What the exercise asks: Rewrite every one of the records below with each "computer-use agent" replaced by "desktop automation agent", leaving everything else unchanged.

Exercise materials:
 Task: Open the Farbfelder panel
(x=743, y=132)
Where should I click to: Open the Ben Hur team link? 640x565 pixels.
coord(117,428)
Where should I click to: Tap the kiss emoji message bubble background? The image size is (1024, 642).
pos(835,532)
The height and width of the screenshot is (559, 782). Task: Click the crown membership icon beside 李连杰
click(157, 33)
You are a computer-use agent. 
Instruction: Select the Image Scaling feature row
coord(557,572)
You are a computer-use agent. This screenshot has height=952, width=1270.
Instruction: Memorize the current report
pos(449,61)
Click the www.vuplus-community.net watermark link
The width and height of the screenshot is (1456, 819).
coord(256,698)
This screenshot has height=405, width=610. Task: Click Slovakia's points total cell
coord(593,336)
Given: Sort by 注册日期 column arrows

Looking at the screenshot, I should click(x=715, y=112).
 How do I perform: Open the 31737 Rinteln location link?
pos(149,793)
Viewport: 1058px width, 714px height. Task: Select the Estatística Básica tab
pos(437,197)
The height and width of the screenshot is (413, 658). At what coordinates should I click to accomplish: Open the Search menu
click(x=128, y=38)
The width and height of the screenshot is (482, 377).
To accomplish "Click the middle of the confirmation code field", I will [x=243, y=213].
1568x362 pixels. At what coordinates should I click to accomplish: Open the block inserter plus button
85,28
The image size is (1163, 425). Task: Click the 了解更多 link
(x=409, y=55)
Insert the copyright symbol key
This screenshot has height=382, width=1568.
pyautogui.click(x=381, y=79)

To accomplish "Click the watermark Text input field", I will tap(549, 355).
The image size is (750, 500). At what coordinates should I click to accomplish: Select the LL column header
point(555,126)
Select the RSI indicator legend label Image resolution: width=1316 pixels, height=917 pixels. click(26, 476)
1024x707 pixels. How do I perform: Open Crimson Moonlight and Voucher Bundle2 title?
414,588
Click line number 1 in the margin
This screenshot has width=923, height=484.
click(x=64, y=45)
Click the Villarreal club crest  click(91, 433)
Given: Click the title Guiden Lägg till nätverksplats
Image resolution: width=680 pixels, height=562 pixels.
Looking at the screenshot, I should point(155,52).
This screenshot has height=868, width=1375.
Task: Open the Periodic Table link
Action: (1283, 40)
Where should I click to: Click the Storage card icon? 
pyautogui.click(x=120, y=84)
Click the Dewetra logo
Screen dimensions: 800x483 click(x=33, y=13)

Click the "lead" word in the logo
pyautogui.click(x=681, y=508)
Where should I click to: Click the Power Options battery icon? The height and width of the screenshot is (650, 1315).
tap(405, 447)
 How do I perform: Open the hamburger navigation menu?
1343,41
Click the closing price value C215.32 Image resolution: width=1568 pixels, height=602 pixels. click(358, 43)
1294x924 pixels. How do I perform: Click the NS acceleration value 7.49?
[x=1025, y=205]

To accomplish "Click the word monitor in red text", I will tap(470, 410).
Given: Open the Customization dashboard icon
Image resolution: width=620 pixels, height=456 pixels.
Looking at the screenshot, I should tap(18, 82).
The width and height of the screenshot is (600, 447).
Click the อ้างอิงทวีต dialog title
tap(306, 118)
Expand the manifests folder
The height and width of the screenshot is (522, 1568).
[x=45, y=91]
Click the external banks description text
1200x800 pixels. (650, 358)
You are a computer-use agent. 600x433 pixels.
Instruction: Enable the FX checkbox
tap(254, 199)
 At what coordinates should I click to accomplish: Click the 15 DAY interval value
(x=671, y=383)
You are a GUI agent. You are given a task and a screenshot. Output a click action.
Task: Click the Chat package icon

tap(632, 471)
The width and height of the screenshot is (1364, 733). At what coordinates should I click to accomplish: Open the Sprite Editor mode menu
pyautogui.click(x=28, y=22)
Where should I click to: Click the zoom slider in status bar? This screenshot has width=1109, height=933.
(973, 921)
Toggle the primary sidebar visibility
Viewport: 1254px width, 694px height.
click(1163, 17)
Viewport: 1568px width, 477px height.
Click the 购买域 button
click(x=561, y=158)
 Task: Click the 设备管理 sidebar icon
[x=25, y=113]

Full solution:
 Task: Open the Farbfelder panel
(x=743, y=132)
Where should I click to: Open the Ben Hur team link? 640x565 pixels.
coord(117,428)
Where should I click to: Tap the kiss emoji message bubble background? The image size is (1024, 642).
pos(835,532)
The height and width of the screenshot is (559, 782). Task: Click the crown membership icon beside 李连杰
click(157, 33)
You are a desktop automation agent. 
Instruction: Select the Image Scaling feature row
coord(557,572)
You are a desktop automation agent. This screenshot has height=952, width=1270.
Instruction: Memorize the current report
pos(449,61)
Click the www.vuplus-community.net watermark link
The width and height of the screenshot is (1456, 819).
coord(256,698)
This screenshot has height=405, width=610. Task: Click Slovakia's points total cell
coord(593,336)
Given: Sort by 注册日期 column arrows

Looking at the screenshot, I should click(x=715, y=112).
 How do I perform: Open the 31737 Rinteln location link?
pos(149,793)
Viewport: 1058px width, 714px height. Task: Select the Estatística Básica tab
pos(437,197)
The height and width of the screenshot is (413, 658). At what coordinates should I click to accomplish: Open the Search menu
click(x=128, y=38)
The width and height of the screenshot is (482, 377).
To accomplish "Click the middle of the confirmation code field", I will [x=243, y=213].
1568x362 pixels. At what coordinates should I click to accomplish: Open the block inserter plus button
85,28
The image size is (1163, 425). Task: Click the 了解更多 link
(x=409, y=55)
Insert the copyright symbol key
This screenshot has height=382, width=1568.
pyautogui.click(x=381, y=79)

To accomplish "Click the watermark Text input field", I will tap(549, 355).
The image size is (750, 500). At what coordinates should I click to accomplish: Select the LL column header
point(555,126)
Select the RSI indicator legend label Image resolution: width=1316 pixels, height=917 pixels. click(26, 476)
1024x707 pixels. How do I perform: Open Crimson Moonlight and Voucher Bundle2 title?
414,588
Click line number 1 in the margin
This screenshot has width=923, height=484.
click(x=64, y=45)
Click the Villarreal club crest  click(91, 433)
Given: Click the title Guiden Lägg till nätverksplats
Image resolution: width=680 pixels, height=562 pixels.
Looking at the screenshot, I should point(155,52).
This screenshot has height=868, width=1375.
Task: Open the Periodic Table link
Action: (1283, 40)
Where should I click to: Click the Storage card icon? 
pyautogui.click(x=120, y=84)
Click the Dewetra logo
Screen dimensions: 800x483 click(x=33, y=13)

Click the "lead" word in the logo
pyautogui.click(x=681, y=508)
Where should I click to: Click the Power Options battery icon? The height and width of the screenshot is (650, 1315).
tap(405, 447)
 How do I perform: Open the hamburger navigation menu?
1343,41
Click the closing price value C215.32 Image resolution: width=1568 pixels, height=602 pixels. click(358, 43)
1294x924 pixels. How do I perform: Click the NS acceleration value 7.49?
[x=1025, y=205]

To accomplish "Click the word monitor in red text", I will tap(470, 410).
Given: Open the Customization dashboard icon
Image resolution: width=620 pixels, height=456 pixels.
Looking at the screenshot, I should tap(18, 82).
The width and height of the screenshot is (600, 447).
Click the อ้างอิงทวีต dialog title
tap(306, 118)
Expand the manifests folder
The height and width of the screenshot is (522, 1568).
[x=45, y=91]
Click the external banks description text
1200x800 pixels. (650, 358)
You are a desktop automation agent. 600x433 pixels.
Instruction: Enable the FX checkbox
tap(254, 199)
 At what coordinates should I click to accomplish: Click the 15 DAY interval value
(x=671, y=383)
You are a GUI agent. You are given a task and a screenshot. Output a click action.
Task: Click the Chat package icon

tap(632, 471)
The width and height of the screenshot is (1364, 733). At what coordinates should I click to accomplish: Open the Sprite Editor mode menu
pyautogui.click(x=28, y=22)
Where should I click to: Click the zoom slider in status bar? This screenshot has width=1109, height=933.
(973, 921)
Toggle the primary sidebar visibility
Viewport: 1254px width, 694px height.
click(1163, 17)
Viewport: 1568px width, 477px height.
Click the 购买域 button
click(x=561, y=158)
 Task: Click the 设备管理 sidebar icon
[x=25, y=113]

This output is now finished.